French Azilum Overlook
Written by Pamela Reilly in the Wish You Were Here category and the Spring 2021 issue Topics in this article: Antoine Omer Talon, Bradford County, French Azilum (Asylum), John LaPorte, John Nicholson, Louis-Marie vicomte de Noailles, Pennsylvania Historical and Museum Commission, Pennsylvania State Archives, postcards, Queen Marie Antoinette, Robert Morris, Stephen Girard, Susquehanna River, tourism, U.S. Route 6, Works Progress Administration (WPA)This scenic overlook in rural Bradford County, pictured in these postcards, provides a view of far more than a horseshoe bend in the broad North Branch of the Susquehanna River. It offers a glimpse of the location of the lost settlement of French Azilum — a historic site with a link to Queen Marie Antoinette of France — from a perch along an early auto tourism route where the Sullivan Trail overlapped the Roosevelt Highway (Route 6).
The Marie Antoinette Overlook was constructed as a roadside amenity in 1930 and featured two coin-operated panoramic binoculars for the public and a stone commemorative marker dedicated by the Pennsylvania Historical Commission (predecessor of the Pennsylvania Historical & Museum Commission) and the Bradford County Historical Society. The overlook was enhanced in the late 1930s using labor from the Works Progress Administration (WPA). The distinctive WPA craftsmanship is evident in the design of the stone retaining walls and the twin stone towers with unusual Châteauesque-style conical roofs. Just across from the overlook stands the Marie Antoinette Inn and six guest cabins built in 1936–38 to accommodate Route 6 travelers. In 1937 this road became part of U.S. Route 6, the nation’s longest early transcontinental highway, traversing the country from Provincetown, Massachusetts, to Long Beach, California. This original portion with the Marie Antoinette Overlook was later bypassed in 1968 when the highway was rerouted.
The view of Azilum from the overlook offers only a hint of the planned settlement that once existed across the Susquehanna River. Conceived in the 1790s as a sanctuary for exiled French aristocrats, Azilum was intended to become a self-sustaining village. Wealthy Philadelphia investors Robert Morris, John Nicholson and Stephen Girard were sympathetic to the French and purchased 1,600 acres of land in Bradford County to serve as a refuge for aristocrats fleeing both the French Revolution and a slave uprising on the French Caribbean colony of Saint-Domingue (now Haiti).
Azilum was laid out by French aristocrats Antoine Omer Talon and Louis-Marie, vicomte de Noailles, with a market square and a grid of streets containing 413 half-acre lots. According to archeologist and historian Louise Welles Murray (1854–1931), Azilum was to have served also as a safe haven for Marie Antoinette, imprisoned in Paris with her children. The Grande Maison, the largest house built in the village, was said to be intended for the queen. All hopes that Azilum might serve as a royal refuge were lost, however, when Marie Antoinette was executed in October 1793.

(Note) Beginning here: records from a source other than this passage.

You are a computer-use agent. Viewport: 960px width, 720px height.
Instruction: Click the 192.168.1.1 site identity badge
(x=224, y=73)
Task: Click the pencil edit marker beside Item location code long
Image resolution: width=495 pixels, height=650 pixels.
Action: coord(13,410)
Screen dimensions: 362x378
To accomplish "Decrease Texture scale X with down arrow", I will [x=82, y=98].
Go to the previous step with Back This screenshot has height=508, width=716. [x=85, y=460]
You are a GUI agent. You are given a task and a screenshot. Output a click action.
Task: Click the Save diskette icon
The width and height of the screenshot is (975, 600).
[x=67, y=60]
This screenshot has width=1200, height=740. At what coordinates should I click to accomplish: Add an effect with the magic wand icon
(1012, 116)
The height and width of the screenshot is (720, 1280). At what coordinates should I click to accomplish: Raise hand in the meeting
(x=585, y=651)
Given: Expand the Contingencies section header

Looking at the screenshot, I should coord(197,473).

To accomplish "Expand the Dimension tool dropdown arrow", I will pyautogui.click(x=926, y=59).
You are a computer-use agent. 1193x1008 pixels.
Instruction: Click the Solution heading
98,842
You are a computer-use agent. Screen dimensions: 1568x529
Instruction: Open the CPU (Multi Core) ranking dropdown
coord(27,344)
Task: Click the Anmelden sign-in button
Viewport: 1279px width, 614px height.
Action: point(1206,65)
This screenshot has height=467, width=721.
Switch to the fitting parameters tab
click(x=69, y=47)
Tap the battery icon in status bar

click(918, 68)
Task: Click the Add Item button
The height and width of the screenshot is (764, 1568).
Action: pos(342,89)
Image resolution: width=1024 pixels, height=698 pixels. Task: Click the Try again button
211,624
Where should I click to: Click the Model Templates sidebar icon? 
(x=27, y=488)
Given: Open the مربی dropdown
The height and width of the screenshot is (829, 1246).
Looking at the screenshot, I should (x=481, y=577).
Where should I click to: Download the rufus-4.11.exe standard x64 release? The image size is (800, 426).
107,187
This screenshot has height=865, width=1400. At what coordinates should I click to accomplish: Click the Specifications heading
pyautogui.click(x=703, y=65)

By 1794 the settlement contained about 30 log houses, a few small shops, a school, a chapel, and a theatre. French refugees also planted orchards and gardens, raised sheep and dairy cows, and built a gristmill and distillery in their new community. Notable visitors to Azilum included Louis Philippe, duke of Chartres, who visited in 1796 and later became the last king of France in 1830. Despite lofty intentions, Azilum did not thrive and many French aristocrats soon left the small settlement in the mountains for larger, more sophisticated cities or returned to France.
All traces of the original village are now gone, but a large, elegant house built in 1836 as a summer home for U.S. congressman John LaPorte remains. LaPorte was born in the Grande Maison in 1798, the only child of French aristocrat and settlement land steward Bartholomew LaPorte and his English-born wife Elizabeth Franklin. The LaPorte House has served as a historic site and house museum open to the public since the 1950s.
In 2009 archeologists from Cornell University conducted excavations and thermal imaging at Azilum, documenting original building foundations and sparking renewed interest in this lost settlement. For decades the LaPorte House was owned and managed as a historic site by the Pennsylvania Historical & Museum Commission in conjunction with French Azilum Inc. In 2019 the state transferred ownership of the property to French Azilum Inc. and it remains open to visitors interested in the history of this refuge for exiled French nobles in the heart of Pennsylvania’s Endless Mountains Heritage Region.
Pamela W. Reilly is a historic preservation specialist in the Pennsylvania State Historic Preservation office.